Мистицизм и квиэтизм суть болезненные порождения ложно направленной религиозности. Они явились и возможны были только на западе, в отпадших от св. Церкви христианских общинах, и преимущественно во время брожения умов, произведенного протестанством и реформацией. Они искали доброго дела, —живого общения с Богом, но не тем путем искали; а главное, надеялись своими усилиями и как бы по праву завладеть тем, что надлежало ожидать от милости Божией, и что надлежало принять, как дар этой милости. В напряжениях этой самонадеянной самодеятельности разгоралось воображение, и порождало мечтательные ожидания, которые, как жарко желаемые, скоро показались и сочтены исполнившимися, и цель трудов достигнутою.
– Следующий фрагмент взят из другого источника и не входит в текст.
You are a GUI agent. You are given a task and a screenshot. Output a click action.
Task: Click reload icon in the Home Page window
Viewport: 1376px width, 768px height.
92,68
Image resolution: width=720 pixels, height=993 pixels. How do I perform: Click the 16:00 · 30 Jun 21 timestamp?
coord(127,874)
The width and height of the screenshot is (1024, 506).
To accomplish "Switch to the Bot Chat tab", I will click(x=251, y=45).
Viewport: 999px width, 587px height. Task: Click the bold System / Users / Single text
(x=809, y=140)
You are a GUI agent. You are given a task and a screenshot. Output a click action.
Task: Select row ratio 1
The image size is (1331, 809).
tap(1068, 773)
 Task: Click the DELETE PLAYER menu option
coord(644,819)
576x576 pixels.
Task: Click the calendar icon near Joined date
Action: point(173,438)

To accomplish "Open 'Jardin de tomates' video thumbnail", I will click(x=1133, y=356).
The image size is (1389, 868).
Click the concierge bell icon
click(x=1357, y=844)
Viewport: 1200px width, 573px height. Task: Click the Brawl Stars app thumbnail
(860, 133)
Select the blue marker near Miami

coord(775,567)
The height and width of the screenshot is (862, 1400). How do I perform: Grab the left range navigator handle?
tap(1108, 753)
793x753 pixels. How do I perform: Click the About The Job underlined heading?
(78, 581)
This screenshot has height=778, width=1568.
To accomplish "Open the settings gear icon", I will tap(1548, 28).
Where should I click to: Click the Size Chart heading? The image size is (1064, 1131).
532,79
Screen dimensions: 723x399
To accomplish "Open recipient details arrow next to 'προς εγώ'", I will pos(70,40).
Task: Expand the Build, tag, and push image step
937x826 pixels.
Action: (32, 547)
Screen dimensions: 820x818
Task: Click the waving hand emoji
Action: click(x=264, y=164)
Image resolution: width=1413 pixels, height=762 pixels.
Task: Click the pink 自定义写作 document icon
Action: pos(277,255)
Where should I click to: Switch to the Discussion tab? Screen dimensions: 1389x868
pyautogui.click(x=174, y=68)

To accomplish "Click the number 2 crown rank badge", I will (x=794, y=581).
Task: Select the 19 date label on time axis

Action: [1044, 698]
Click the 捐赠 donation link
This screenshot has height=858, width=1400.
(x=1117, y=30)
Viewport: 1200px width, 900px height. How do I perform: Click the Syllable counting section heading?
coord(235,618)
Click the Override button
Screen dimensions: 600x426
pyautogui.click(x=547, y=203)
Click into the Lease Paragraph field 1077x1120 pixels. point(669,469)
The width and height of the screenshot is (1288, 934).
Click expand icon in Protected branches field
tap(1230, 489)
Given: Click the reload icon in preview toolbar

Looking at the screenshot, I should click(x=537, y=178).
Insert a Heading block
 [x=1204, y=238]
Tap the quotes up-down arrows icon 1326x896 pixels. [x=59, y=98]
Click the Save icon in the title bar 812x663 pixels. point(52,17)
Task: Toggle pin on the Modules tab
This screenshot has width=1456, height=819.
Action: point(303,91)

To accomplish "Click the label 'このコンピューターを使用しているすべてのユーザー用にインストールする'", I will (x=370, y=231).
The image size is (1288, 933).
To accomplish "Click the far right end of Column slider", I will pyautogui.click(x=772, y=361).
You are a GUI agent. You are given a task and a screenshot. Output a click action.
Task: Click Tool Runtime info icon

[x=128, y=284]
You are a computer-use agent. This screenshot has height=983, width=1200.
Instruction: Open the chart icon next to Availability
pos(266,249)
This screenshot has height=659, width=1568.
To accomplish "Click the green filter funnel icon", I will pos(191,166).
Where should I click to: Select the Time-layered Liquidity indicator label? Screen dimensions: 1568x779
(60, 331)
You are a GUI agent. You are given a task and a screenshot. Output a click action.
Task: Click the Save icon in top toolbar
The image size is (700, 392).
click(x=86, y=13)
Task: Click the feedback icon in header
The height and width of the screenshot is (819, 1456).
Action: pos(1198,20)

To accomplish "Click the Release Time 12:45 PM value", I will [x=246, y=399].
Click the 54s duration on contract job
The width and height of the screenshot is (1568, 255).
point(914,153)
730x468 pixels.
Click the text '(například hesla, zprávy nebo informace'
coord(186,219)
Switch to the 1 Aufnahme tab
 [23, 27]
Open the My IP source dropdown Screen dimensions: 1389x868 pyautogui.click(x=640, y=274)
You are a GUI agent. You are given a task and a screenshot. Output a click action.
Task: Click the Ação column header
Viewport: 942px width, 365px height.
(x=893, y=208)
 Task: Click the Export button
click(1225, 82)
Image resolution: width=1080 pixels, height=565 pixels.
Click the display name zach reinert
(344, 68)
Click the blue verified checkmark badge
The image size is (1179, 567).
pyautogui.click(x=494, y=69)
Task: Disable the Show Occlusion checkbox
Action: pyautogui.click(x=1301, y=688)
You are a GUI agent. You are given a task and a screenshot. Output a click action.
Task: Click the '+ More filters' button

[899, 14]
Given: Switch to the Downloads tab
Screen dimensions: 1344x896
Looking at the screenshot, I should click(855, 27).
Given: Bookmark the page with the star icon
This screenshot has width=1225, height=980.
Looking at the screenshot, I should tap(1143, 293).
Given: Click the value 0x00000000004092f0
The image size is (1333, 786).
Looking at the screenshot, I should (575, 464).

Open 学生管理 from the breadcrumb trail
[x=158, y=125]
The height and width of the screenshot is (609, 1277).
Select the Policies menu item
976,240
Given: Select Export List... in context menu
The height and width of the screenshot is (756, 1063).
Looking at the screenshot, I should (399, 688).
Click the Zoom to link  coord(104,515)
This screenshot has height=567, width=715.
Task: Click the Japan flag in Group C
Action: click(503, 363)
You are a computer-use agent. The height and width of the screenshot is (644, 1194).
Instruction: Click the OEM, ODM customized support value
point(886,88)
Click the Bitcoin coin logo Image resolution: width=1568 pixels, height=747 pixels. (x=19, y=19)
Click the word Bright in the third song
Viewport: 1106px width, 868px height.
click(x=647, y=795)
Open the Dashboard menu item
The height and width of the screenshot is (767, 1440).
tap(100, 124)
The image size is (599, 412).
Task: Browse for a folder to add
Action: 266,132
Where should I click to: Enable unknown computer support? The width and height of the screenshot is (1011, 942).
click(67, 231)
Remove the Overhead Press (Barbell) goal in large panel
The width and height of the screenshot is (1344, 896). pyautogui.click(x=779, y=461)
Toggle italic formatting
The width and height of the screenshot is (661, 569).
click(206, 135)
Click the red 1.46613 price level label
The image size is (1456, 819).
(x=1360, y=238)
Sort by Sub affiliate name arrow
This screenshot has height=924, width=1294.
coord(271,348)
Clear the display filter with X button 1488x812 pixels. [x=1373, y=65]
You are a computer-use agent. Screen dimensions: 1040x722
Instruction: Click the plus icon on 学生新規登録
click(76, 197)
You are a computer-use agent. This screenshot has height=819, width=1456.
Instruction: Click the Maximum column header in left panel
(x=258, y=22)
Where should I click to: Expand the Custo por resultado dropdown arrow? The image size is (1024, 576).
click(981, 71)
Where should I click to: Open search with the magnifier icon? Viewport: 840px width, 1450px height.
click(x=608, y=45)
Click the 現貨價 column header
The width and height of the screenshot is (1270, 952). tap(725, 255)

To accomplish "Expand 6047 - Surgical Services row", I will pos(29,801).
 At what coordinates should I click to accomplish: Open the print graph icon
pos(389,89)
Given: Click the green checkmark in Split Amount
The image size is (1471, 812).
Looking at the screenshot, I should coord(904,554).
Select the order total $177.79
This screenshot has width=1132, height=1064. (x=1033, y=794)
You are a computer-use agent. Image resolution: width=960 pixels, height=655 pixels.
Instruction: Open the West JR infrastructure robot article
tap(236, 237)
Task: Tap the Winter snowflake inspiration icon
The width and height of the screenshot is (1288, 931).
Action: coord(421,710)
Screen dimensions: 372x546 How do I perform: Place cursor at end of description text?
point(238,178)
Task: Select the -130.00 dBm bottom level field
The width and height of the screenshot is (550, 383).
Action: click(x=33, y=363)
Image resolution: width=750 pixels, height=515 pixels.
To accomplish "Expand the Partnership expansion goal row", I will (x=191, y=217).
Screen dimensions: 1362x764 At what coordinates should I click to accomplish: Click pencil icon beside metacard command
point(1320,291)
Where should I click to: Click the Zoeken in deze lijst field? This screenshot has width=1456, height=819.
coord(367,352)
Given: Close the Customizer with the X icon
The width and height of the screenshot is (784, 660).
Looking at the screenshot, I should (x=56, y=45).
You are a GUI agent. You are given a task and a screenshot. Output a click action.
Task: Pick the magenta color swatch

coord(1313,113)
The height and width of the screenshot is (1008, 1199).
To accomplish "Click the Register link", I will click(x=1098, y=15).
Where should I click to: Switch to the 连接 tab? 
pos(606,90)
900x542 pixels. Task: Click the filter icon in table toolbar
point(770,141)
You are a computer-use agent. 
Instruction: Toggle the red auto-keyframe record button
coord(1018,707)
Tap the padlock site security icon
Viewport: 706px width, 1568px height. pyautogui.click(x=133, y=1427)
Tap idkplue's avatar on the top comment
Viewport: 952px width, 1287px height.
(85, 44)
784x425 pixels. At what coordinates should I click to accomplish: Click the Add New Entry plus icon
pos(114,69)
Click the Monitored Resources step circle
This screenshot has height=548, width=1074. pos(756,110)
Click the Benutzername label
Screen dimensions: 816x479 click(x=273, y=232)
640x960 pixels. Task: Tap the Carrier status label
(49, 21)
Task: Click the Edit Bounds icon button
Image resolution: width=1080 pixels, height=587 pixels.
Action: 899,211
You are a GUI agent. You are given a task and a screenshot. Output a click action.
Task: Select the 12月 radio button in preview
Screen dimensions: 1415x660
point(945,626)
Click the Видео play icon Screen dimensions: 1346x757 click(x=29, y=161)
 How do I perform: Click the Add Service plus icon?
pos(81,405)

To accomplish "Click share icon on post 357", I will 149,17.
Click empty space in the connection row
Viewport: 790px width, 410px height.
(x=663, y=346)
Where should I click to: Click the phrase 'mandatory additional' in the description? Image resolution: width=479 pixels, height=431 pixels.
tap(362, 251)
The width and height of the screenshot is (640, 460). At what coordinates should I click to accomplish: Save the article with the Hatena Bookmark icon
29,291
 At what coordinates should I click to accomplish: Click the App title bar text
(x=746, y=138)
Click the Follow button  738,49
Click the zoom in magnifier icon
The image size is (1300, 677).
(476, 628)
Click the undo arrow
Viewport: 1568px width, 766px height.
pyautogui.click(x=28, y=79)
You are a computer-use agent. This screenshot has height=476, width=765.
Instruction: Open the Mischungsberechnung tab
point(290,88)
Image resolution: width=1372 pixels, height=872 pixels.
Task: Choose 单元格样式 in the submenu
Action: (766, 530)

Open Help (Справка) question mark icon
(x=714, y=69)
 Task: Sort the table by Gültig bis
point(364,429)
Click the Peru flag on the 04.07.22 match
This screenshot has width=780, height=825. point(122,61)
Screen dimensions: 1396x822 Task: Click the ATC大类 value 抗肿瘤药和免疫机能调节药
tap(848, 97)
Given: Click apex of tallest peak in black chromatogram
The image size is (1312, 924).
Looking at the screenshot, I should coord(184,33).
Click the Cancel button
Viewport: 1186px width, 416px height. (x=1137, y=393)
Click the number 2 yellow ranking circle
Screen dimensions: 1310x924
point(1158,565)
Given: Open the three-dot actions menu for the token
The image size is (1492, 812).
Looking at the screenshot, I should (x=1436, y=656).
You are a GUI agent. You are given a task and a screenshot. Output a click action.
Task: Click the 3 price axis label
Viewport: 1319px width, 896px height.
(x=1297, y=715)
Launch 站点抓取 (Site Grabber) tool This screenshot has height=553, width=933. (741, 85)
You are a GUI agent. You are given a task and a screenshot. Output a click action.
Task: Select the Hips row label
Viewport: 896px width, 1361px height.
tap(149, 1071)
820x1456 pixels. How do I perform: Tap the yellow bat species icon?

Все это раскрашивалось самыми привлекательными красками, и представлялось в образах прелестных, в мечтательных заоблачных созерцаниях. Писания их завлекают, — ибо говорят о дорогих сердцу предметах, но они только манят, а ничего не дают. Это отличительная черта всех их. Истинная во Христе жизнь есть жизнь сокровенная, таинственная (мистическая). Апостол Павел называет ее животом, сокровенным со Христом в Боге (Кол. 3, 3); Апостол Петр — потаенным сердца человеком (1 Петр. 3, 4); Сам Спаситель — царствием Божиим внутрь нас (Лук. 17, 21). Но в явлении своем она очень проста. Неведомо, как приходит Дух и возбуждает к покаянию. Совершив этот внутренний переворот, Он потом вооружает верующее сердце на многотрудную борьбу со страстями, руководит в ней и помогает. Эта борьба есть у всякого, более или менее долгая и болезненная; она приводит к чистоте сердечной, ради которой верующий труженик удостаивается и яснейшего постижения истин Божиих и сладостнейшего ощущения, — того и другого в таких чертах, какие точно определены въ Евангелии и писаниях Апостольских. Это последнее является уже в конце долгих трудов и многих испытаний, как венец наградный. Мистики же за эту верхнюю точку совершенства, прямо или преимущественно, и хватаются, и ее‑то и живописуют, как она рисуется в мечтах их воображения, всегда в ложных красках. Истину можно сказать только по опыту, по вкушении только духовных благ самым делом; а мистики самыми мечтами своими заграждают для себя настоящую туда дорогу. Напротив, в писаниях отеческих менее всего говорится об этих высших состояниях, а все о трудах покаяния, борьбы со страстями, и разных при этом случаях. Таково Добротолюбие, из которого Сперанский черпал здравые понятия о сокровенной во Христе жизни.